**TÂCHES À RÉALISER:**
a - Répondez aux questions suivantes à partir de l'extrait sur la réévaluation des médicaments.
(i) En quelle année l'ANSM a-t-elle entrepris le grand nettoyage de la pharmacopée française ?
(ii) Quelle part des médicaments cités par Prescrire a déjà fait l'objet d'une décision ?
(iii) Combien de médicaments ont été retirés du marché parmi ceux déjà revus ?
b - Pour chaque affirmation, indiquez par oui ou par non si elle concorde avec l'extrait sur la réévaluation des médicaments, en citant les mots du texte qui tranchent.
(i) Marisol Touraine a porté un jugement défavorable sur ce travail.
(ii) Les médicaments autorisés sur le marché avant 2005 sont en cours de réévaluation.
(iii) L'Europe a toujours approuvé les décisions de l'ANSM.
c - Poursuivez l'extrait sur la réévaluation des médicaments à partir de sa dernière phrase.

____ PASSAGE EXTRAIT

Interrogée hier sur BFM TV, la ministre de la Santé, Marisol Touraine, a jugé ce travail «extrêmement positif». Tout en rappelant que l'Agence nationale de sécurité du médicament (ANSM) a entrepris en 2011, à la suite de l'affaire du Mediator, un grand nettoyage de la pharmacopée française. Tous les médicaments ayant reçu une autorisation de mise sur le marché antérieure à 2005, mais aussi ceux qui ont un service médical rendu jugé insuffisant par la Haute Autorité de santé, sont en cours de réévaluation. «Or c'est un processus de décision qui prend du temps», indique Bernard Delorme, responsable de l'information du public à l'agence, précisant que «10 % des médicaments cités par Prescrire ont déjà fait l'objet d'une décision». Sur les 300 à 400 médicaments déjà revus, une cinquantaine a été retirée du marché. Pour d'autres, l'ANSM a seulement modifié les indications ou émis des restrictions de prescription et de délivrance. Pour certains, elle s'est heurtée à un avis contraire de l'Europe.

________
____ EXTRAITS DES ITEMS

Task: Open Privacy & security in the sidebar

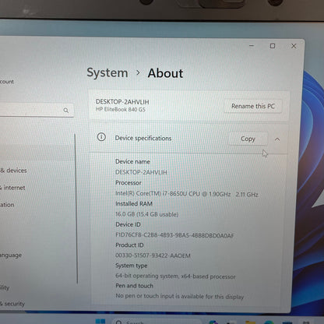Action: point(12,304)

________
____ EXTRAITS DES ITEMS

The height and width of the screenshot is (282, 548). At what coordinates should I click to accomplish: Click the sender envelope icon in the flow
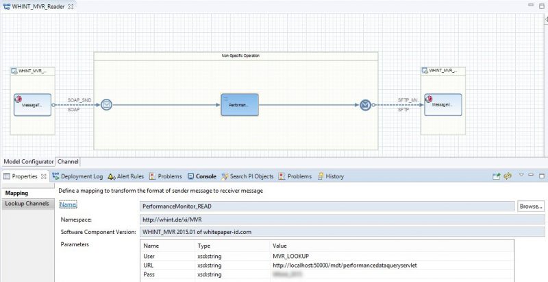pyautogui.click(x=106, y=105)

________

**RÉPONSES AUX TÂCHES:**
a -
(i) En 2011.
(ii) 10 %.
(iii) Une cinquantaine, sur les 300 à 400 médicaments déjà revus.

b -
(i) Non : « extrêmement positif ».
(ii) Oui : « Tous les médicaments ayant reçu une autorisation de mise sur le marché antérieure à 2005 ».
(iii) Non : « Pour certains, elle s'est heurtée à un avis contraire de l'Europe. »

c -
Rapport bénéfice/risque
Si le travail mené par Prescrire et les agences sanitaires est en réalité proche, leurs conclusions ne sont pas toujours identiques. Sans se limiter à une médecine fondée sur des preuves (evidence based medicine), l'ANSM accepte en effet les extrapolations et veille à laisser une certaine latitude aux médecins.

Ainsi, le grand public pourra être surpris de retrouver des médicaments qui lui sont couramment prescrits dans la «liste noire» de la revue, indépendante des laboratoires pharmaceutiques. Cela ne signifie pas que les médecins n'aient pas soigneusement pesé le bénéfice/risque du traitement dans son cas particulier. Les effets indésirables sévères mentionnés par Prescrire sont en effet déjà bien connus du corps médical.

Prenons l'exemple d'un médicament utilisé dans le sevrage tabagique, la varénicline (Champix), dont la revue rappelle qu'il «expose à des suicides». Ce risque a été mis en évidence dès juillet 2007 dans le cadre du plan de surveillance renforcée de l'Agence européenne du médicament. Dans la foulée, les autorités européennes ont fait ajouter dans la notice du médicament la mention d'un «risque d'infarctus du myocarde, de troubles dépressifs et de comportements suicidaires», sans qu'un lien n'ait été établi avec la prise de Champix.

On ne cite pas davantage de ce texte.